Some filtering cases:

  • Is the creation date between 2013-2014?
  • Is the status field published?
  • Is the lat_lon field within 10km of a certain coordinate?

2. The difference between filtered and filter in es

1. bool and filtered

1.1 Description
After the es 5.0 update, the filtered query will be replaced by bool query.

filtered is an older version of the syntax. Now it has been replaced by bool. It is recommended to use bool.
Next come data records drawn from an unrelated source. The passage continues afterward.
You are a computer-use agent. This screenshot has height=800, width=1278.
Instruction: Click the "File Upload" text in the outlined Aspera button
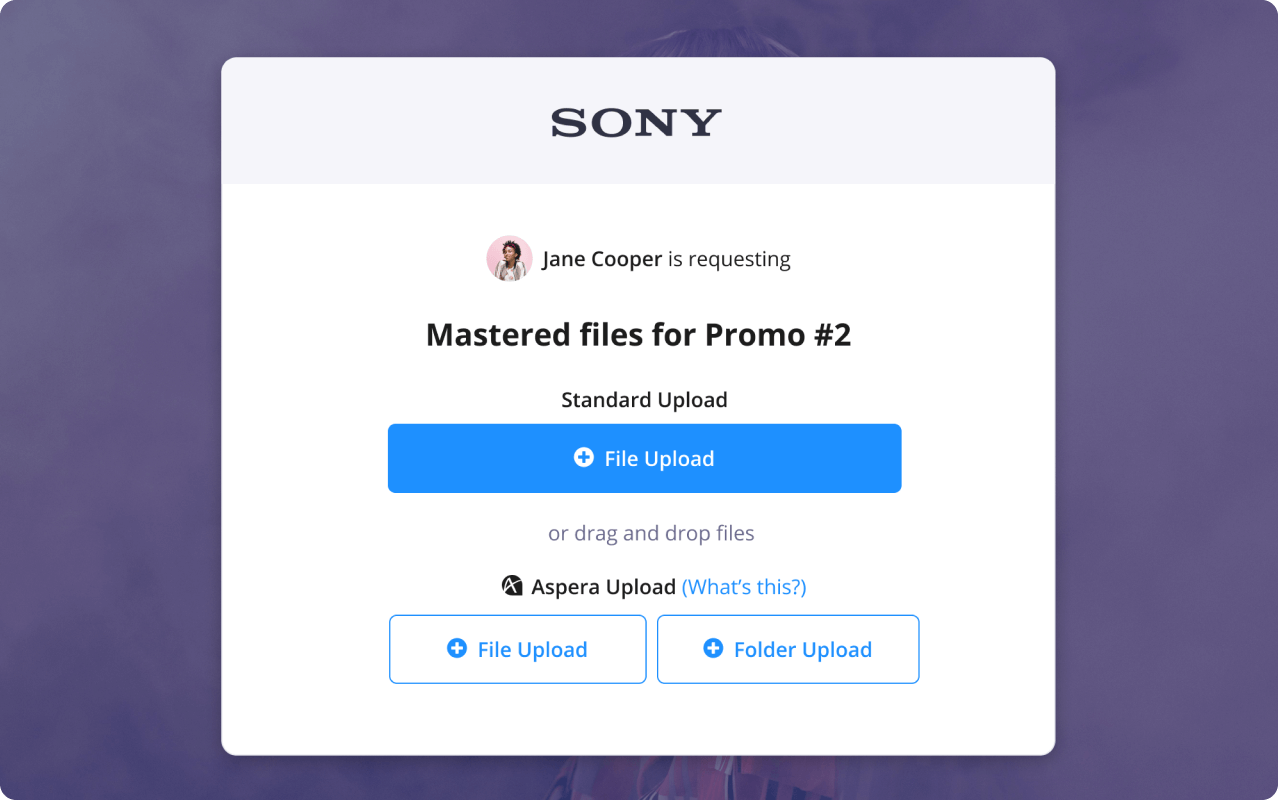[x=532, y=650]
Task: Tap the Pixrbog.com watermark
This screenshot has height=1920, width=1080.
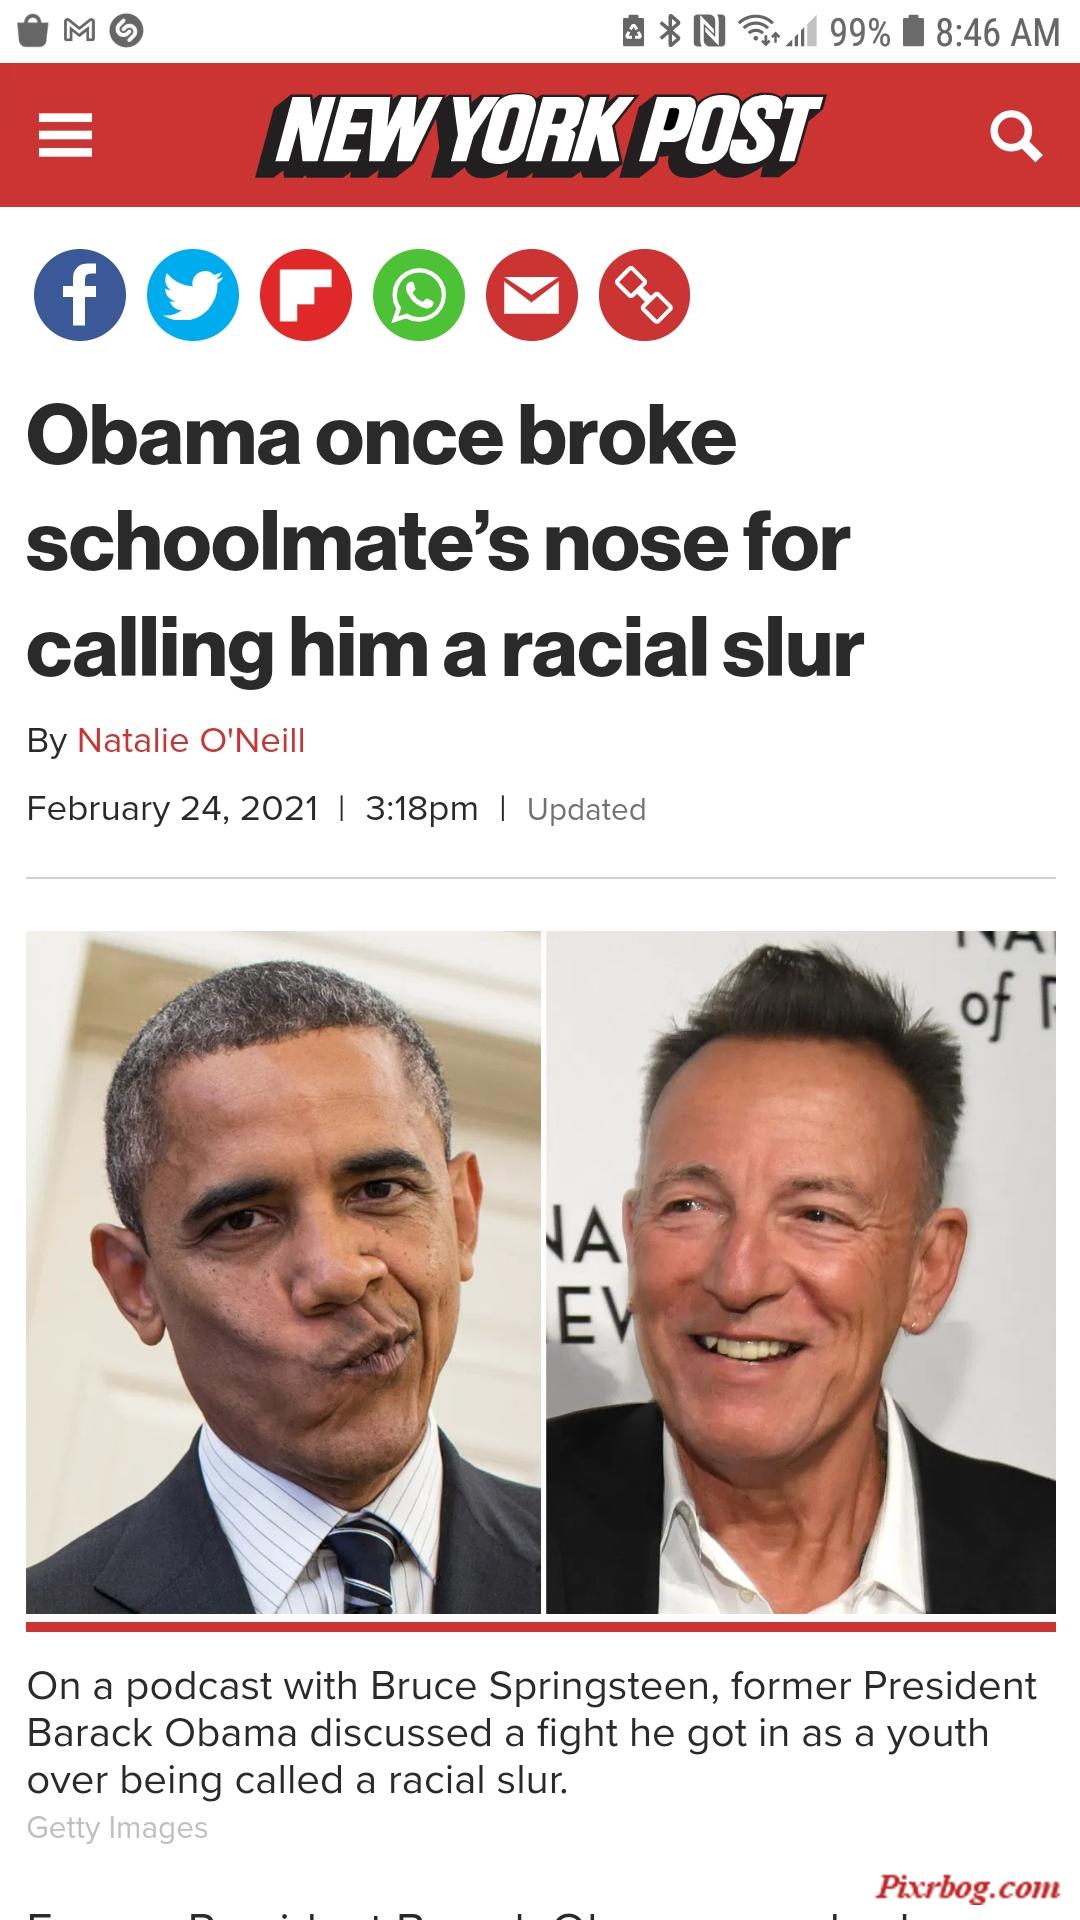Action: click(x=968, y=1887)
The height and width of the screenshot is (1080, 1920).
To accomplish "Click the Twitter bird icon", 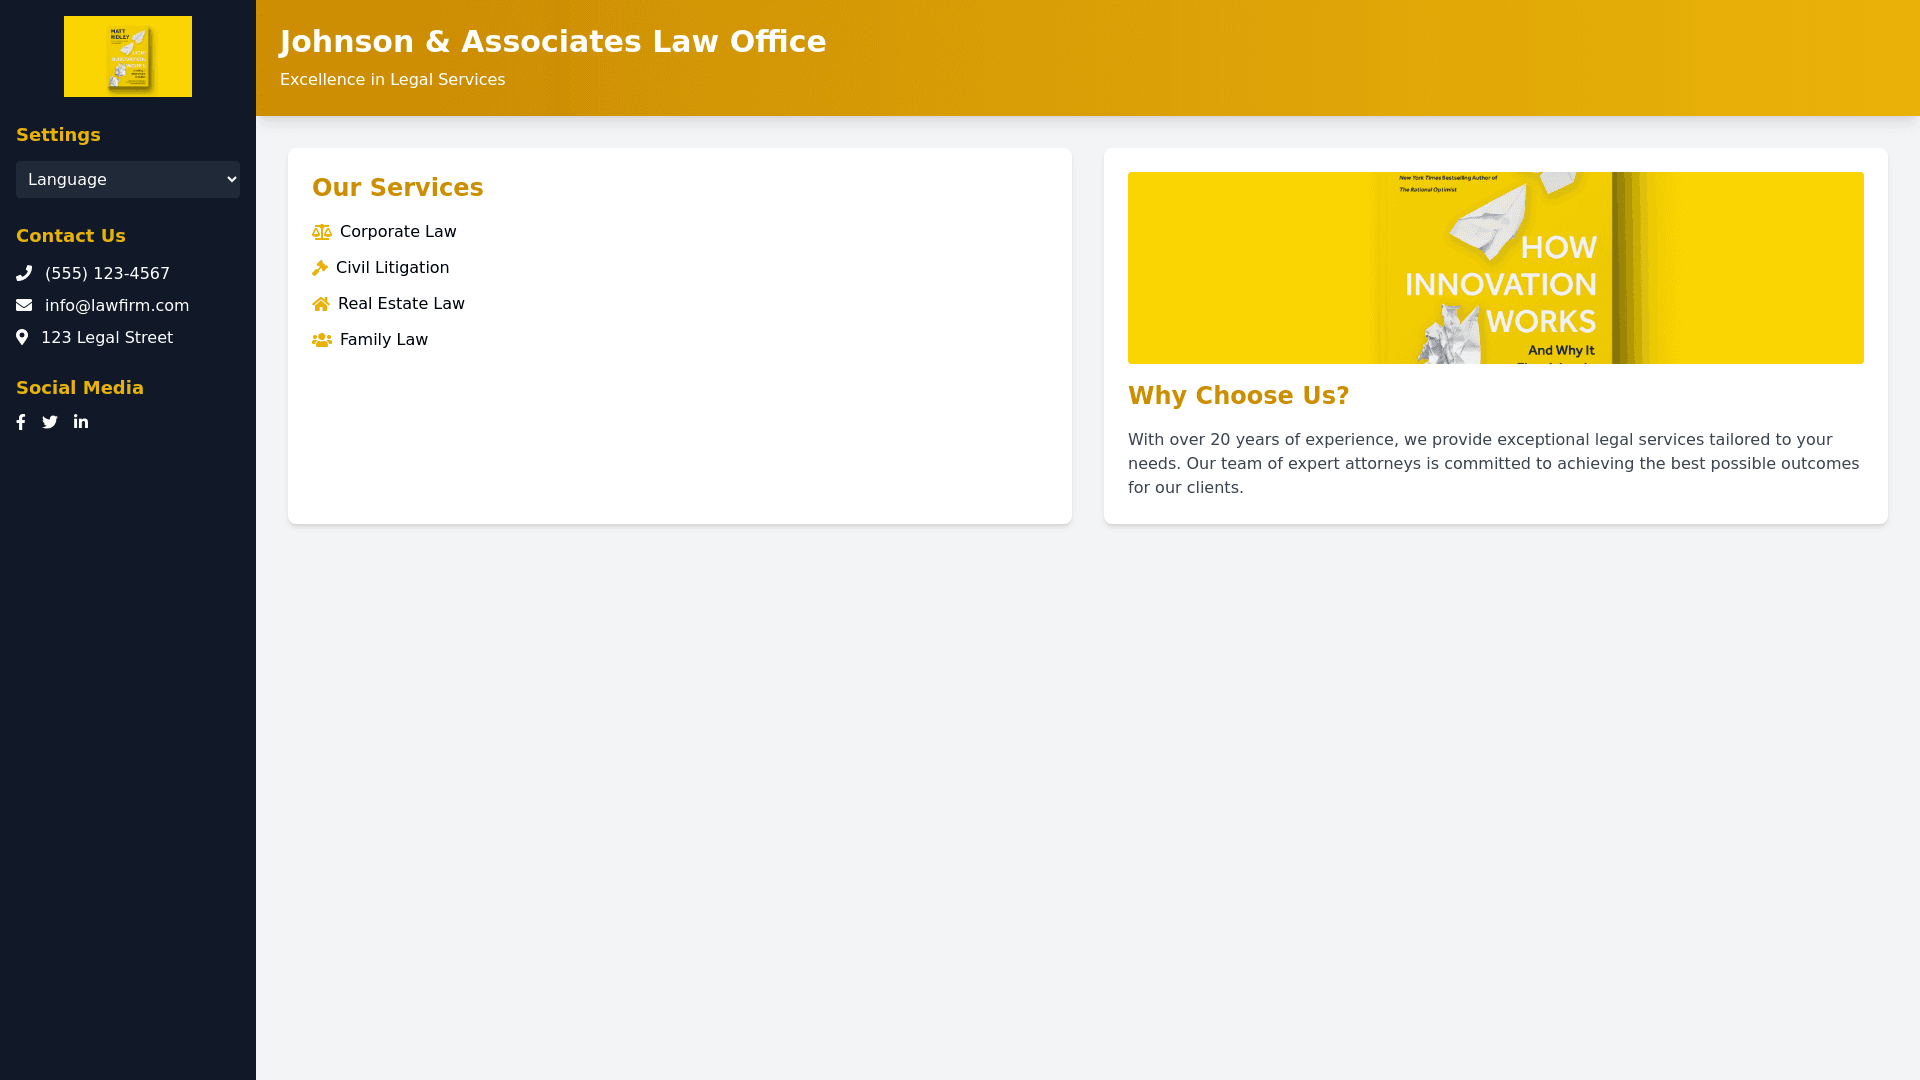I will point(50,422).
https://www.elastic.co/guide/en/elasticsearch/reference/5.0/query-dsl-filtered-query.html

1.2 Example usage
The old version of the wording, using the old version of the wording in es8 reports an error.

GET_search
{
  "query": {
    "filtered": {
      "query": {
        "match": {
          "text": "quick brown fox"
        }
      },
      "filter": {
        "term": {
          "status": "published"
        }
      }
    }
  }
}

The new version of the wording

GET_search
{
  "query": {
    "bool": {
      "must": {
        "match": {
          "text": "quick brown fox"
        }
      },
      "filter": {
        "term": {
          "status": "published"
        }
      }
    }
  }
}

2. Two usages of filter

nested under bool

{
    "query":{
        "bool":{
            "must":{
                "term":{
                    "term":{
                        "title":"kitchen3"
                    }
                }
            },
            "filter":{
                "term":{
                    "price": 1000
                }
            }
        }
    }
}

In the root directory use

{
    "query":{
        "term":{
            "title":"kitchen3"
        }
    },
    "filter":{
        "term":{
            "price": 1000
        }
    }
}

the difference

3. Advanced search keywords

(Filter DSL part)

1.term filter

term is mainly used to precisely match which values, such as numbers, dates, boolean values or not_analyzed strings (unanalyzed text data types):

{ "term": { "age": 26 }}
{ "term": { "date": "2014-09-01" }}
{ "term": { "public": true }}
{ "term": { "tag": "full_text" }}

For a complete example, the hostname field is completely matched to the data of saaap.wangpos.com:

{
  "query": {
    "term": {
      "hostname": "saaap.wangpos.com"
    }
  }
}

2.terms filter

terms are somewhat similar to terms, but terms allow multiple matching conditions to be specified. If a field specifies multiple values, the documents need to be matched together:

{
    "terms": {
        "tag": [ "search", "full_text", "nosql" ]
        }
}

For a complete example, all http statuses are 302 and 304. Since the status in ES is a numeric field, we can directly write it like this here. :

{
  "query": {
    "terms": {
      "status": [
        304,
        302
      ]
    }
  }
}

3.range filter

Range filtering allows us to find a batch of data according to a specified range:

{
    "range": {
        "age": {
            "gte": 20,
            "lt": 30
        }
    }
}

Range operators include:

gt:: greater than
gte:: greater than or equal to
lt:: less than
lte:: less than or equal to
A complete example, requesting data that takes more than 1 second on the page, upstream_response_time is the time spent in the nginx log, and it is a numeric type in ES.

{
  "query": {
    "range": {
      "upstream_response_time": {
        "gt": 1
      }
    }
  }
}

4.exists and missing filter

The exists and missing filters can be used to find out whether a document contains a specified field or does not have a certain field, similar to the IS_NULL condition in an SQL statement.

{
    "exists": {
        "field": "title"
    }
} 

These two filters are only used when a batch of data has been detected, but when you want to distinguish whether a certain field exists.

5.bool filter

bool filter can be Boolean logic used to combine multiple filter condition query results, it contains the following operators:

must :: Exact match of multiple query conditions, equivalent to and.
must_not :: The opposite match of multiple query conditions, equivalent to not.
should :: at least one query condition matches, equivalent to or.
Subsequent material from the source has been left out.